O relatório avisa, em jeito de introdução, que a análise constitucional às propostas orçamentais “vai influenciar o desfecho do programa de assistência” a Portugal e que, “se forem rejeitadas medidas que contribuam para os objetivos plasmados no memorando de entendimento (MoU, na sigla em inglês), poderá ser necessário um segundo resgate, com sérios custos econômicos e sociais para o país”. E nota que existe um “grande debate em torno do papel do TC” na definição das grandes opções políticas em Portugal.

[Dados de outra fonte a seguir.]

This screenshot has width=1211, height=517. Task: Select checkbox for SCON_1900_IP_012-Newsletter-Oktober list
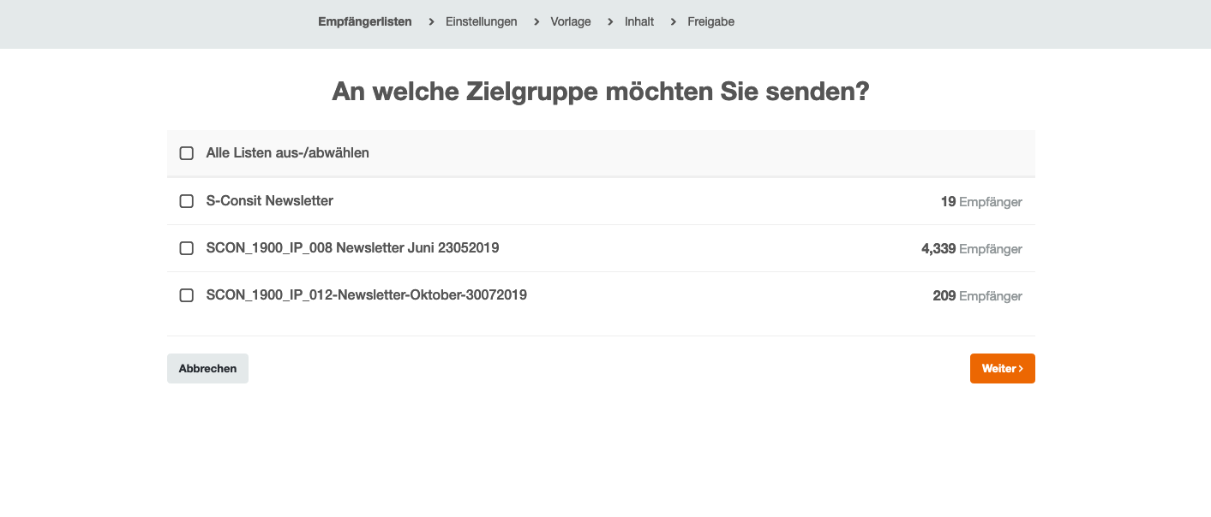coord(186,295)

“As dúvidas sobre a imparcialidade política do TC existem desde a sua criação; contudo, na atual situação política e financeira, qualquer ativismo político desta instituição pode ter graves consequências para o país”, lê-se no documento em que se analisa a situação política e as implicações de eventuais reprovações do Tribunal Constitucional (TC) a medidas do controverso Orçamento de Estado de 2014.

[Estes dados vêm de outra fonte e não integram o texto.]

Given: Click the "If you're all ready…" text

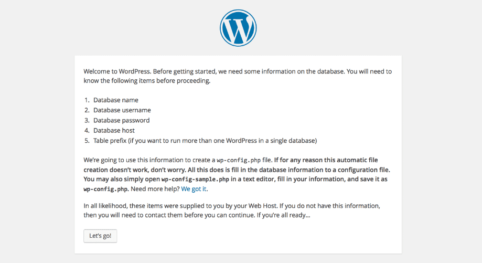Looking at the screenshot, I should click(x=283, y=215).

O orçamento foi apresentado nesta semana como “um dos piores em tempos de democracia”, de acordo com o Partido Comunista Português (PCP), que denuncia a proteção a grandes grupos econômicos em detrimento do empobrecimento do povo.

Há quem considere que o TC ultrapassa as suas funções, “acusando-o de ser ativista” e “comprometido politicamente”, e outros “notam que o TC decide sempre negativamente quando em causa estão medidas que afetam os seus próprios interesses”, nomeadamente medidas relativas à reduções de salários e pensões, refere o relatório.

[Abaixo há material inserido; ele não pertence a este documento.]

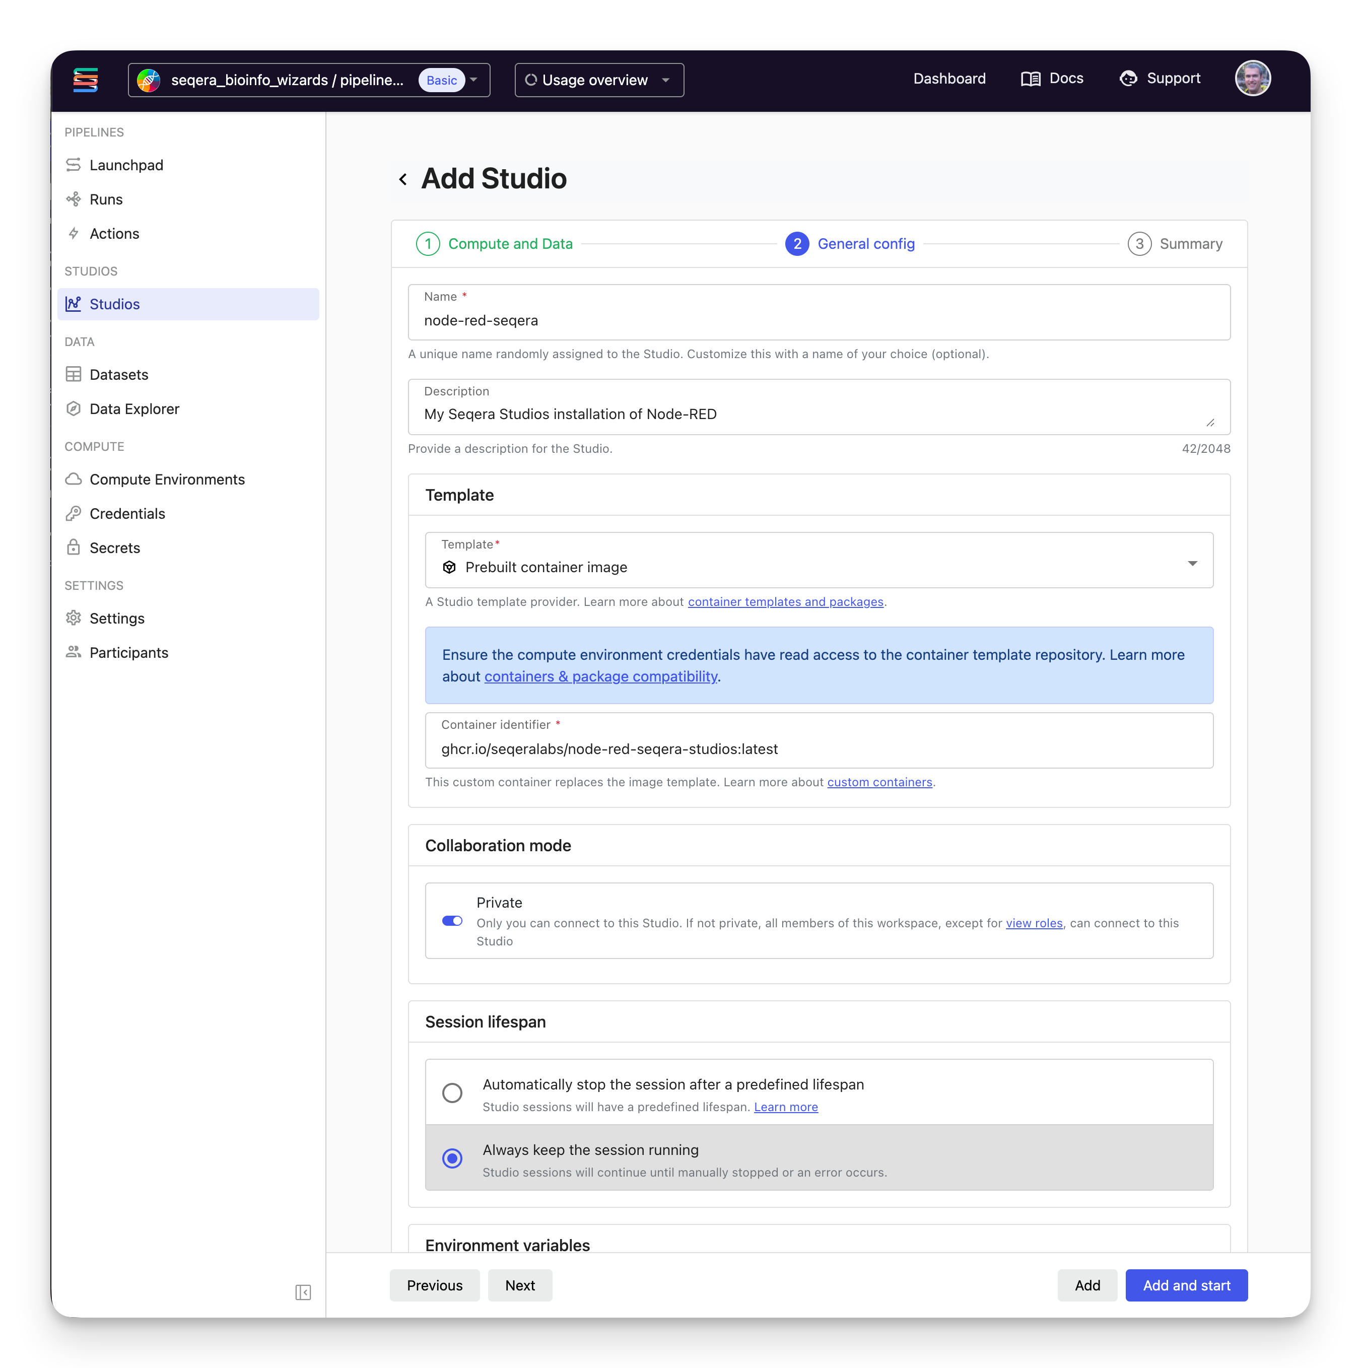Screen dimensions: 1361x1368
Task: Click the Add and start button
Action: click(x=1186, y=1285)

O debate sobre a esfera de atuação do TC é cada vez mais importante porque, “embora o governo esteja empenhado em cumprir os compromissos acordados com a troika [Banco Central Europeu, Comissão Europeia e Fundo Monetário Internacional], a sua margem de manobra fica cada vez mais limitada a cada reprovação do TC”, sustenta o documento, escrito pela técnica da Comissão Europeia Katalin Gonczy e aprovado pelo líder da representação em Lisboa, Luiz Pessoa.

Questões controversas

A análise assinada por Luiz Pessoa levanta diversas questões que diz serem as mais controversas no atual debate político: “Existem medidas que o governo pode implementar sem tocar naquelas que se arriscam a ser declaradas inconstitucionais? Estará o TC comprometendo o sucesso do programa de assistência com argumentos de natureza política nas suas decisões? Estará a supremacia do pacto orçamental [da União Europeia] sendo respeitada pelo TC?”

É também reforçada a ideia de que a credibilidade internacional de Portugal e a sua capacidade para atrair investidores estão intimamente ligadas à previsibilidade das suas políticas econômicas e fiscais e que os mercados financeiros reagiram de imediato a cada reprovação do TC. Assim, “é evidente que é crucial um consenso entre atores políticos e constitucionais” para a conclusão do programa de assistência.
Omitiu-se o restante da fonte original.